Аленка держалась молодцом.
– Зачем отдельно-то? Тогда бы сразу понятно было, что оно безголовое.
– Так, может, человек еще живой, ему помощь нужна, а мы тут время теряем! – Алена оттолкнула спустившегося с крыльца Гришку в сторону и полетела внутрь. Гришка плюхнулся в сугроб, выругался, поднялся и тут же кувыркнулся снова – за Аленкой пролетела в дом я. Вместе с большим пластмассовым тазом. Наташку Гриня пропустил, не поднимаясь.
Из-под кучи вагонки действительно торчали мужские ноги в коричневых сапогах. Раскидав доски, мы попытались вытащить тело, но оно было тяжелым и не поддавалось. Но тут подоспела Гришкина помощь. От Милочки, растерянно мнущейся в дверях, никакого толку не было.

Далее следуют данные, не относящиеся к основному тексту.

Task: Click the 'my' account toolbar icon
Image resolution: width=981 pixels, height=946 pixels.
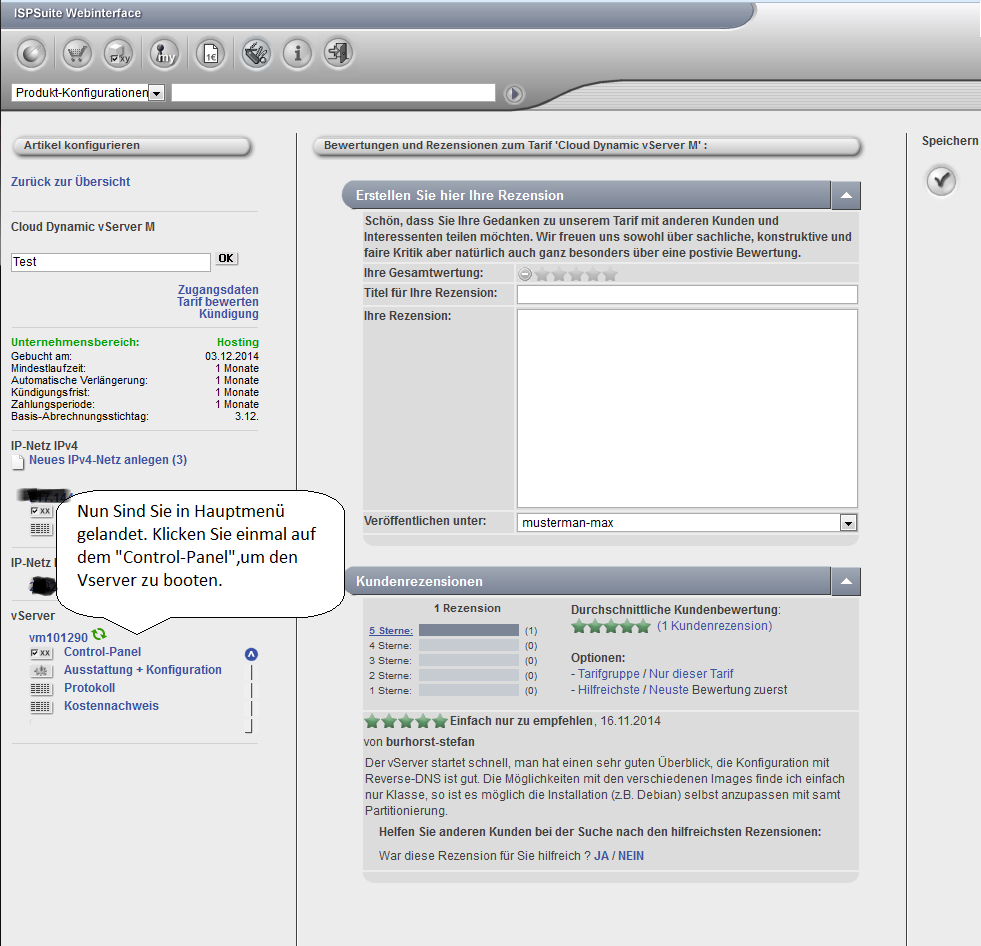Action: tap(164, 53)
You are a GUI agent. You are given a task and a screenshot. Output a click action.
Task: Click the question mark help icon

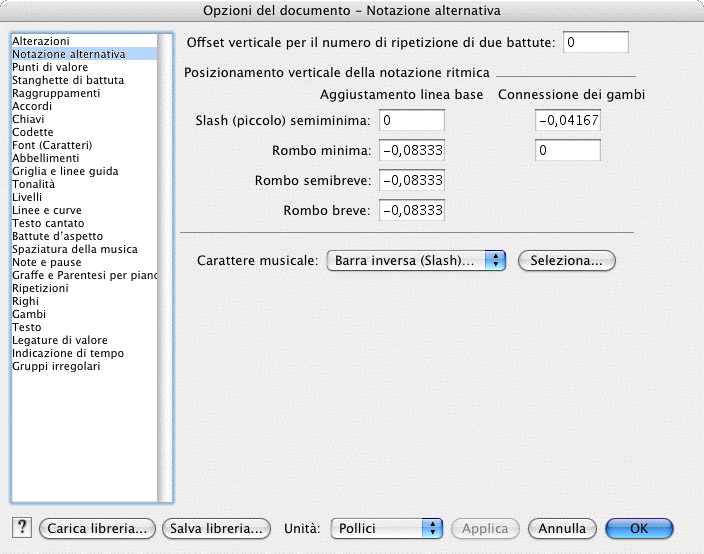(x=22, y=528)
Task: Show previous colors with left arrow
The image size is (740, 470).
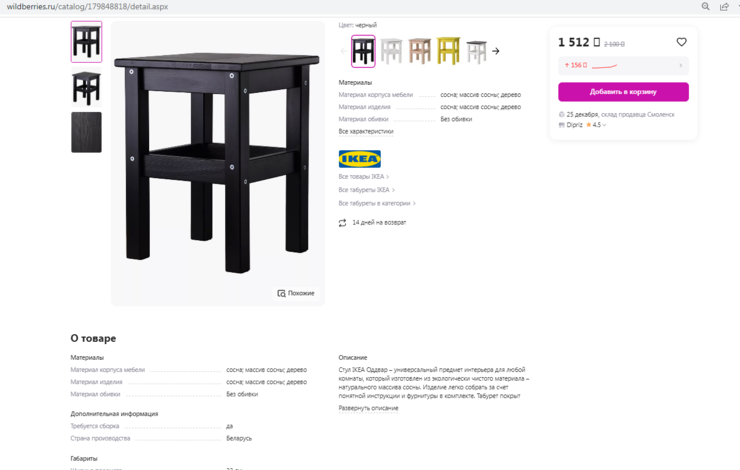Action: (343, 51)
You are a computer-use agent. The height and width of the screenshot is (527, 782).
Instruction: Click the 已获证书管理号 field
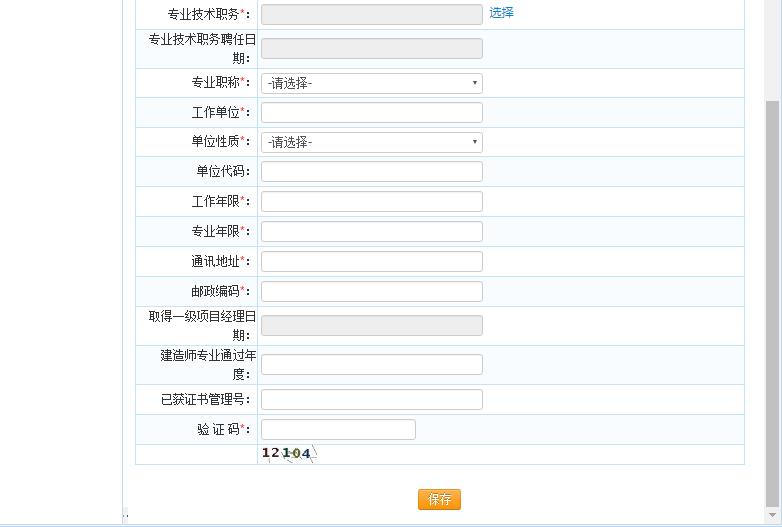(x=371, y=399)
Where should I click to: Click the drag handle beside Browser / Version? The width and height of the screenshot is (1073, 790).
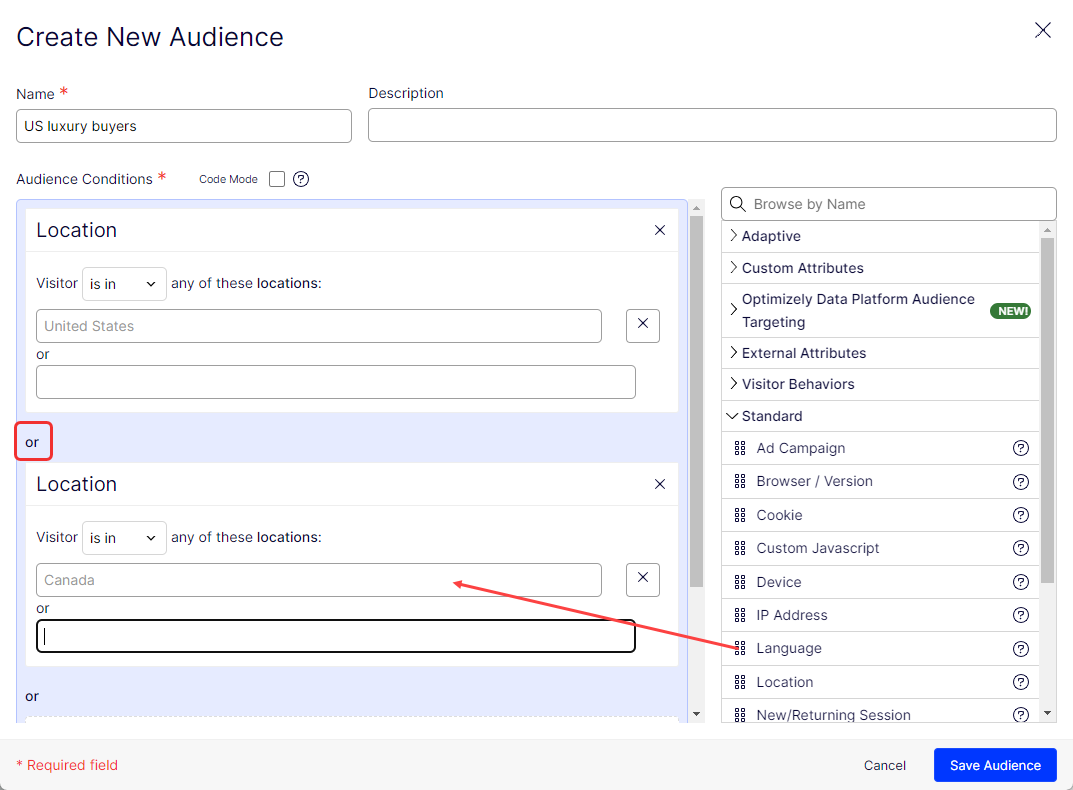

Мужчина был мертв. Возможное орудие смерти – окровавленный молоток – валялось рядом с его разбитой головой. Кровью пропитался белый шарф, воротник дубленки, пол и некоторые доски вагонки.
– Хоть бы шапку себе под голову подложил, – жалостливо протянула Наташка.
– Ему некогда было думать об удобствах, – пробормотала я. – Удар был нанесен сзади, падал он без шапки. Скорее всего, ее предварительно сбили с его головы, вот она в стороне и валяется. Причем сбили мгновенно. Оглянуться он не смог – удар по затылку пришелся.
Я даже вскрикнуть не успела, как Гришка коротким рывком повернул голову убитого на бок. За меня это сделала Наташка, очередной раз помянув свою маму. Правда, у меня были другие мысли: ничего не трогать до приезда милиции – некогда было излагать.
Как оказалось, они были и у Наташки:
– Милка-а-а… – протянула она нерешительно, – это, кажется, твой милок… Окончательно бывший. Я имею в виду Эдика… А изменился-то как в профиль! Таким смазливым был. Надо же… Не знаю, что ты в нем хорошего нашла… И еще – при всем моем нерасположении к покойным лицам, я его не боюсь. Даже странно…
Противный скрип двери заставил нас разом обернуться. На наших глазах Милочка выпала в открывшееся пространство и улеглась через порог на крыльцо, откинув в стороны симпатичные маленькие валеночки размером с тапочки…
Следственная бригада и «скорая помощь» прибыли одновременно. Милочку сразу после общения со следователем забрали в больницу. Эдика в морг увезли позднее, оставив на месте его падения четко очерченный мелом силуэт. На прощание Людмила тайком шепнула мне, чтобы ни в коем случае не разглашали тайну дома. Мало ли, вдруг действительно придется продавать. И, передав ключи, со слезами на глазах уговорила нас время от времени навещать кошку. Гришкиным заверениям, что к ее возвращению он вырастит из Фимки поросенка, не поверила, хотя денег на пропитание любимицы ему оставила и напомнила, что он знает, где лежит запасной ключ. С этими деньгами его и «повязали» по подозрению в убийстве гражданина Угрюмцева Эдуарда Вениаминовича…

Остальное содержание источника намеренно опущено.